Michelle Schooley would seem to be the perfect girl to adopt. She's smart. She's cheerful. She maintains a perfect attendance record in school. She likes to read - mainly Mary Higgins Clark novels.

But the foster-care child has been difficult to place in a permanent home for one overriding reason: She's 15, and most Americans don't want to adopt a teenager.

So Michelle's best hope at starting a new life may be a budding trend that promises to reshape adoption in America: putting children up for placement on the Internet.

While online adoptions have been around for several years, a growing number of states are now experimenting with the idea as an effective way to find homes for hard-to-place kids in particular.

Arizona, where Michelle lives in a foster home, is having some of the most success. In the first year that state child-welfare officials began showing kids on the Internet, 17 were adopted. Three others are awaiting final paperwork. That is a phenomenal rate when compared with the 100 kids placed this way nationwide since 1995.

The Internet, says Don Greenwalt, a foster-care recruiter with the Arizona Department of Economic Security, is a natural extension of the more traditional mediums of newspapers and television - a sure way to get national exposure. And it's free.

But there are concerns - mostly about the privacy of those involved.
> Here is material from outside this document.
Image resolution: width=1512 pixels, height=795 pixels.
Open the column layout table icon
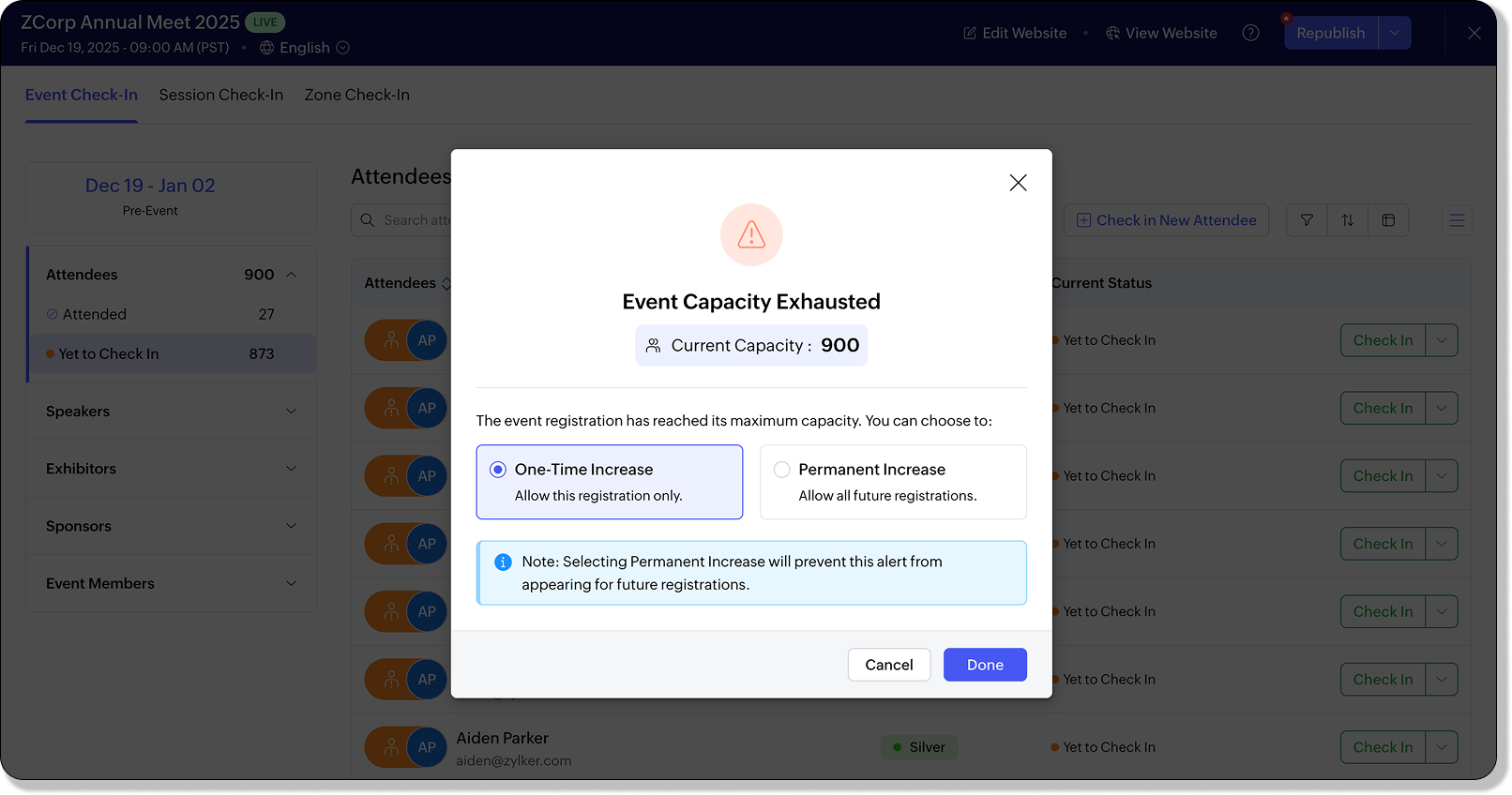coord(1388,220)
Historically, any information about kids who are wards of the state has been well guarded to protect the children and their biological families. So, this kind of exposure along with the brochures, television, and newspaper interviews in the past few years is a change of philosophy for child-welfare officials.

The thinking now, Mr. Greenwalt says, is that it is more important to find these kids permanent homes than stifle the sometimes distasteful details of how these children came into state care.
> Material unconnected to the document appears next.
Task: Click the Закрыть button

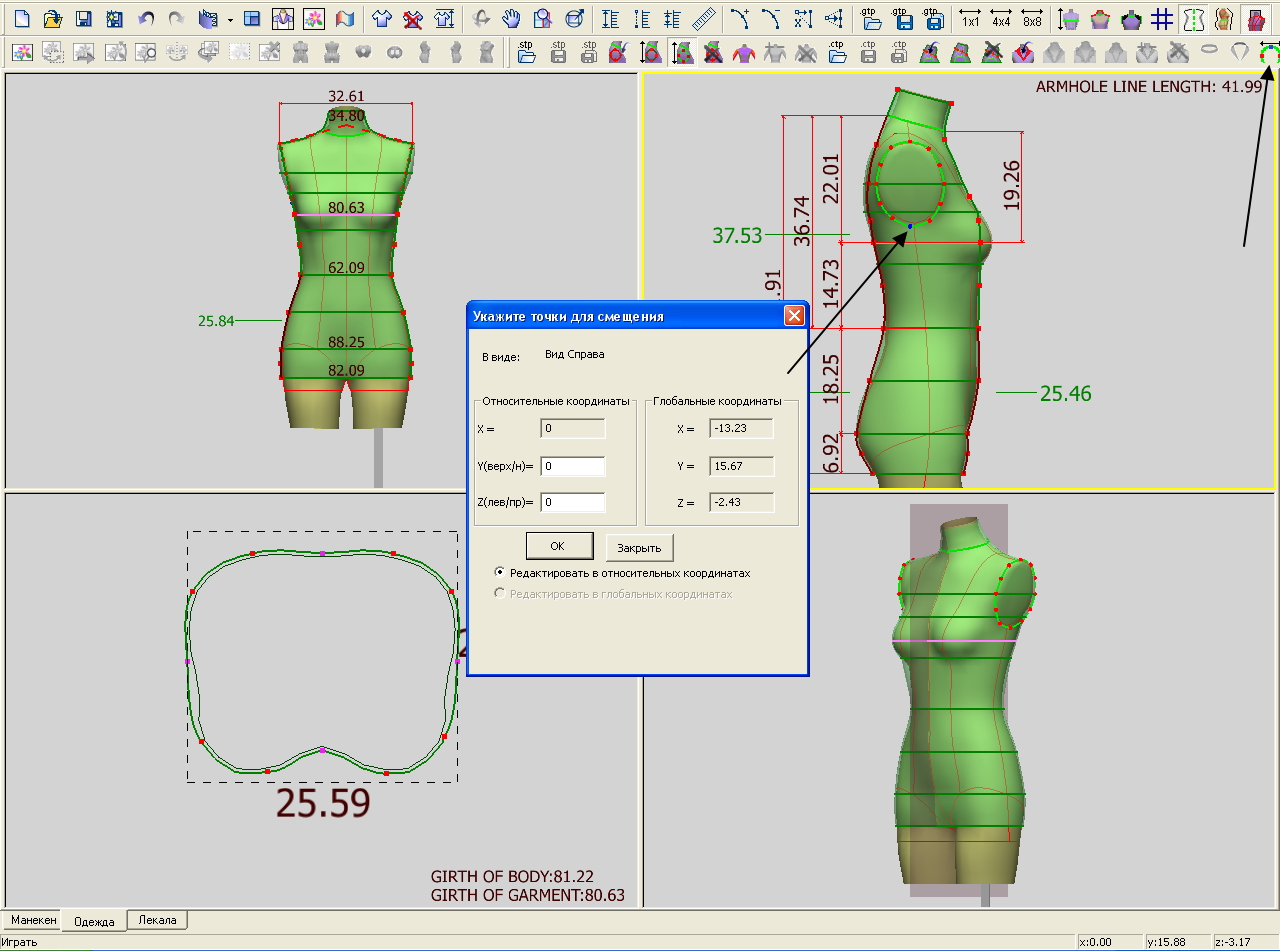Action: tap(639, 547)
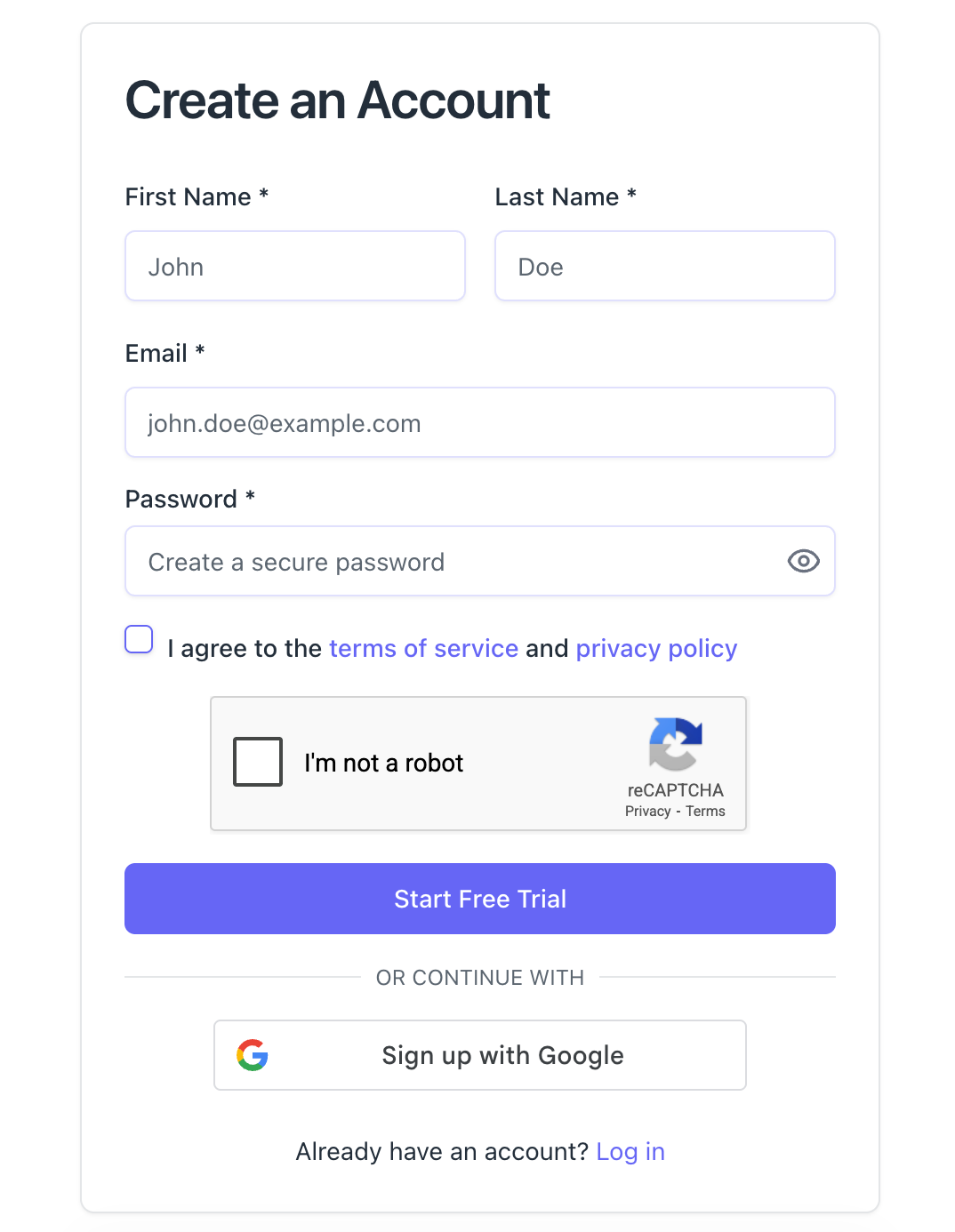Click the reCAPTCHA logo
955x1232 pixels.
[x=676, y=743]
For the most part, the children on the Web site (www.adopt.org) are considered hard to place. They are older, part of sibling groups, or have been diagnosed with emotional or physical problems.

"These are difficult kids, and they are getting placed faster off the Internet than in other ways," says Mady Prowler of the National Adoption Center.

Most adoptive parents want infants or toddlers and few are willing to take children with problems. So these are the kids who most likely would spend the rest of their youth in foster care.

Though there are similar Web sites, this was the first and has the best placement record. Started in 1995, it features more than 2,000 children from many states and gets about 1 million inquiries a month. For each child, there's a photograph and biography, listing the child's history, school performance, likes, and dislikes.

Not all states put adoptable kids on the Internet. And even states that do, don't post all their kids. Arizona has 53 children listed on the Internet. Texas has 423.

"People see their little faces and want to know more," says Belinda Hair, who recruits foster and adoptive parents for a Texas state agency.

The children on the Web site must be legally free for adoption, meaning the rights of their parents have been terminated. Their last names are not given.

Because of the Web site, three brothers from Arizona, ages 11, 7, and 6, are now living with a couple in South Carolina, ready to be adopted in less than a year.

A 12-year-old Arizona girl is calling an Illinois couple mom and dad after waiting two years to be adopted. "Without the Web site, those kids would probably still be waiting," Greenwalt says.

Michelle - with long, light brown hair and a spray of freckles across her nose - has been waiting since she was 5. She has been at a group home since she was 10.

Kathy Bass, program director for the group home, remembers the day near Christmas when Michelle arrived. She was expecting a scared little girl, but Michelle came in cheerfully, carrying a hockey stick. "I got a little girl who was ready to take on the world," Ms. Bass says.

"I still am," Michelle says. Now, she adds, if only she can find some parents to help her.